The increase trend in finished in year admission and discharge episodes over time, is in part due to factors such as the improvements in quality/coverage of Hospital Episode Statistics data and clinical coding since 1997. These improvements in information submitted by the national health service have been particularly marked in the earlier years and need to be borne in mind when analysing time series.
Mr. Don Foster: To ask the Secretary of State for Health (1) how many children aged 11 to 16 years were considered (a) obese and (b) overweight in each year since 1997; 
(2) how many children under the age of 11 years were considered (a) obese and (b) overweight in each year since 1997. 

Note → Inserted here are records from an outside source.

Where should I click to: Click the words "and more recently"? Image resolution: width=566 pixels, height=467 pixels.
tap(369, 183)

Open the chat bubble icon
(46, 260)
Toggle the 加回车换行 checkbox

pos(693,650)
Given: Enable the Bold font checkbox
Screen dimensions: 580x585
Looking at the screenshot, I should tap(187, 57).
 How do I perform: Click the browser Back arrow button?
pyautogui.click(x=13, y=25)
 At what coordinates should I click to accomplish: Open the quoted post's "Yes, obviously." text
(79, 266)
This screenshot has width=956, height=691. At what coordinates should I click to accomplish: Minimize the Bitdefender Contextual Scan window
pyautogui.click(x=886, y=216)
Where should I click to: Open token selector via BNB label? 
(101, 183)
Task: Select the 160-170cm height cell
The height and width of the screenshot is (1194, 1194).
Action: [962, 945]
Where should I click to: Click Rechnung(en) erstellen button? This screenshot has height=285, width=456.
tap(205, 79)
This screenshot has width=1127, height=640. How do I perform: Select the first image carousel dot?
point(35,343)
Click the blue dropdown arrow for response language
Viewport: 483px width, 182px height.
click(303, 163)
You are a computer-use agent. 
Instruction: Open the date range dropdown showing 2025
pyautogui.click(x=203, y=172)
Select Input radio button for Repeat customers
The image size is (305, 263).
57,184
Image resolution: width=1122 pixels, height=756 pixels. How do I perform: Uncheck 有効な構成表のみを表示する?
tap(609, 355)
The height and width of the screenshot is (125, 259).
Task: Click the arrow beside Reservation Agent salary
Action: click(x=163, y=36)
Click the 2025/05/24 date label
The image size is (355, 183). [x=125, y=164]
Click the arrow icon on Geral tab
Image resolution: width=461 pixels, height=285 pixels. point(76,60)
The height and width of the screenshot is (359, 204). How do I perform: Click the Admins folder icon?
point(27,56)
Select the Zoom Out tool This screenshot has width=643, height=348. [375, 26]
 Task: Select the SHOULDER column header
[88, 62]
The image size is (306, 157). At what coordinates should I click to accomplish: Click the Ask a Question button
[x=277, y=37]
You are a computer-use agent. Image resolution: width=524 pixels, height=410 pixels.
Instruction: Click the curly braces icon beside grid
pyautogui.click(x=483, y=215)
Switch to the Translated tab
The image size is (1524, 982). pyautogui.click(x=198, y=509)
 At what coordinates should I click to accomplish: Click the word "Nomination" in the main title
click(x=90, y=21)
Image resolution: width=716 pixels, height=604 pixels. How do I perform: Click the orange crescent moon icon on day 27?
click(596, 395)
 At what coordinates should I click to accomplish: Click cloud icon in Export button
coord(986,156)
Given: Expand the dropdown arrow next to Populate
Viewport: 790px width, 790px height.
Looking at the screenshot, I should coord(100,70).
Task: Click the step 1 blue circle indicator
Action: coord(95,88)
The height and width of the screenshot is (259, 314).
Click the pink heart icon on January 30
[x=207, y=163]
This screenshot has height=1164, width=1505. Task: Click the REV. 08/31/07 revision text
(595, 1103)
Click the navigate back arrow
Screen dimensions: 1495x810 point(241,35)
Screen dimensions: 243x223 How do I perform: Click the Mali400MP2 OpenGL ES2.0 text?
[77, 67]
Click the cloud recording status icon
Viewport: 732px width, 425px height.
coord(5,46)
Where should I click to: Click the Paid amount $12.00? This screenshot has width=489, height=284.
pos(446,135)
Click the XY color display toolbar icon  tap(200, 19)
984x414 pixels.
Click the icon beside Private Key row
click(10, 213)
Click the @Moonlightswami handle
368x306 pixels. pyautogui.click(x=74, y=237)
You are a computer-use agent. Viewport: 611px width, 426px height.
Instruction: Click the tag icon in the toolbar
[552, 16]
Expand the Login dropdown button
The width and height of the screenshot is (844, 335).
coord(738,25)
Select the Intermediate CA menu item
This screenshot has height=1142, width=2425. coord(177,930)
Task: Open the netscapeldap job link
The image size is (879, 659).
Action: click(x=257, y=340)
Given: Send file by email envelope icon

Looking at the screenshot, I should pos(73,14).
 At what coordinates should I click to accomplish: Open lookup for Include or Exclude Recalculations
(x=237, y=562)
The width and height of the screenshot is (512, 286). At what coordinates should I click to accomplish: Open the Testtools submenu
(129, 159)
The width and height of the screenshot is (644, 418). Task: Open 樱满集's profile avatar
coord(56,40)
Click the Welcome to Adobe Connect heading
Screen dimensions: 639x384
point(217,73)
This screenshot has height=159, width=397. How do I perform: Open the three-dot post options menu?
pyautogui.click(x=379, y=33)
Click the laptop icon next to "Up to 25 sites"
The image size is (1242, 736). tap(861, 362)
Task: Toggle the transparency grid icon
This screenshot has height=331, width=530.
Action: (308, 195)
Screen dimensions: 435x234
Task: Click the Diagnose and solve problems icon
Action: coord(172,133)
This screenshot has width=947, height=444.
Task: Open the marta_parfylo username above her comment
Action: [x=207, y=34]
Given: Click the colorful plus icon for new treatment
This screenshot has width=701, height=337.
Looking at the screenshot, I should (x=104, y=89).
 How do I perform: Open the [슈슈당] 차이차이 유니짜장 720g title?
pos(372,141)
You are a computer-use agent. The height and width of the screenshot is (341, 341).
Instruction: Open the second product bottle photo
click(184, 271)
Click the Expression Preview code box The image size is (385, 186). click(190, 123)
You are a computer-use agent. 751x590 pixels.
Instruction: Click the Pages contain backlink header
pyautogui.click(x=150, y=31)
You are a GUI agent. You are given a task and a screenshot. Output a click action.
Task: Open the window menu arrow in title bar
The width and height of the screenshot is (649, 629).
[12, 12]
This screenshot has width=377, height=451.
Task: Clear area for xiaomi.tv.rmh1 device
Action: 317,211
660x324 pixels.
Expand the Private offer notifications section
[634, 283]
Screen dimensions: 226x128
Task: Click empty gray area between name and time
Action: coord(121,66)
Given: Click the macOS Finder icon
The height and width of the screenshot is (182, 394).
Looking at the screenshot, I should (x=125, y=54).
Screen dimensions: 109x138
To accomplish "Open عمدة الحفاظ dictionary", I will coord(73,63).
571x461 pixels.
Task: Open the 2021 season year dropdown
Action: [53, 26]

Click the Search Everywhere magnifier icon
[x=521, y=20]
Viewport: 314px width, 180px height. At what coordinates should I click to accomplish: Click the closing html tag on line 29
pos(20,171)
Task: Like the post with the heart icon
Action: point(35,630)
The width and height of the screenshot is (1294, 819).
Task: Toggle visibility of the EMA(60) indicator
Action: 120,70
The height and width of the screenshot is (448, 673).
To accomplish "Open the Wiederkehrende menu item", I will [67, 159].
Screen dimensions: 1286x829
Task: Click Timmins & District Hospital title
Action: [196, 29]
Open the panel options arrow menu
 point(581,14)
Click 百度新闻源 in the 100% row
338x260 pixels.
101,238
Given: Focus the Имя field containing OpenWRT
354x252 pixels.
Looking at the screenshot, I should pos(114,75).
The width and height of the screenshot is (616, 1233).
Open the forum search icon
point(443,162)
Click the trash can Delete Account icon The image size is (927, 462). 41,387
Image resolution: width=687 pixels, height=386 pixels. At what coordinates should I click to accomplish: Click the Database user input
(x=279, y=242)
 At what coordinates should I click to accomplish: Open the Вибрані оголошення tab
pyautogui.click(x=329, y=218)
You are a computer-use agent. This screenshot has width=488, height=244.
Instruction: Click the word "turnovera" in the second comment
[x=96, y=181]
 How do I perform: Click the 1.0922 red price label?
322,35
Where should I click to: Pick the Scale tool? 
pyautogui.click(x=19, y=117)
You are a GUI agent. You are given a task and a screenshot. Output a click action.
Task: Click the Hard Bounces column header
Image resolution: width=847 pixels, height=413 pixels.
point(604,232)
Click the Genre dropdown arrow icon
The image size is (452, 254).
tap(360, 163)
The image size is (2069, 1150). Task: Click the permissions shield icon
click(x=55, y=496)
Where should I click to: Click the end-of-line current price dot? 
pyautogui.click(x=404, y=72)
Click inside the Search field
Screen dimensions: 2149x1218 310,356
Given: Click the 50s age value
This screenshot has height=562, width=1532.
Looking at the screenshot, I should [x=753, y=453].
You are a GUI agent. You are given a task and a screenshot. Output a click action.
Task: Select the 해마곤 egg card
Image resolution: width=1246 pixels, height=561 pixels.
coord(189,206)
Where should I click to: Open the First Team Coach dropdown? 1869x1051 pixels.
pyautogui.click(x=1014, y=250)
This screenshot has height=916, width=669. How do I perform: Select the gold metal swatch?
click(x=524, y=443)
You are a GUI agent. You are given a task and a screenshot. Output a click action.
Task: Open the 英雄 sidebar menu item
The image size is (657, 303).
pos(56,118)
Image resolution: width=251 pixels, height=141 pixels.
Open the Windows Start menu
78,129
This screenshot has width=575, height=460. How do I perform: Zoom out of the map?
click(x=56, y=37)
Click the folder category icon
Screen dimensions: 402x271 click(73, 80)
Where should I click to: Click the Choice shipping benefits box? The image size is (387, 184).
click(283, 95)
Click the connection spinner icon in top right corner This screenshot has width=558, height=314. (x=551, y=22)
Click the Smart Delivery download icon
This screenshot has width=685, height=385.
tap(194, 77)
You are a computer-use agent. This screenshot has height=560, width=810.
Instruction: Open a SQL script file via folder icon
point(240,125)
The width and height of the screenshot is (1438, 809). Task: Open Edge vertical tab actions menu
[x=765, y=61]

Dawn Primarolo: The information is not available in the exact format requested.
Data on the prevalence of overweight and obesity among children aged two to 10 and aged 11 to 15 years, since 1995, can be found in the Health Survey for England 2006 latest trends, published 31 January 2008. The data are presented in table 4 (obesity) of the Childrens trend tables 2006. A copy of the report and tables has been placed in the Library.
Mr. Jenkins: To ask the Secretary of State for Health when the last suicide prevention campaign aimed at school students was launched; and how much his Department has spent on suicide prevention in schools in each of the last five years. 
Jim Knight: I have been asked to reply.
The Government are committed to improving safeguards for children. That is why they have introduced new legislation, new guidance, new structures and new policy initiatives to make children safer and to ensure that there is a proper focus on children at the very heart of Government. A national suicide prevention strategy for England was launched by the Department of Health in September 2002 with the aim of supporting the target to substantially reduce the mortality rate from suicide and undetermined injury by at least 20 per cent. by 2010.
We are currently working with Papyrus on the prevention of young suicide and funding the expansion of their helpline called Hopeline UK. We are also putting £30 million into the NSPCC to expand and improve their services so that more children can be given advice and help. Action to tackle this complex problem also includes raising awareness of the potential dangers of suicide websites/chat rooms and working with Internet Service Providers to discourage them from hosting sites which may encourage suicide. The independent Byron review is looking into helping children and young people get the most from the internet whilst protecting them from inappropriate and potentially harmful material.
The Department does not collect data on how much schools spend on suicide prevention. However grant funding to local authorities for implementing the ten year programme of improvements for child and adolescent mental health services (CAMHS) set out in the National Framework for Children and Young People and Maternity Services (NSF) has increased from £10 million in 1999-2000 to £91 million in each financial year from 2003-04 to 2007-08. The Social and Emotional Aspects of Learning (SEAL) programme was created to develop all children and young people's social and emotional skills at school, which help to underpin emotional wellbeing. SEAL will be supported by an extra £13.7 million over four years, on top of the £7 million a year already confirmed, and the aim is that by 2010-11 SEAL will be available to all schools nationally. In addition from April we will invest an additional £60 million over three years to support schools to work with mental health practitioners and strengthen the provision of targeted mental health services for children and adolescents. We also announced plans in 2007 for an independent review of CAMHS.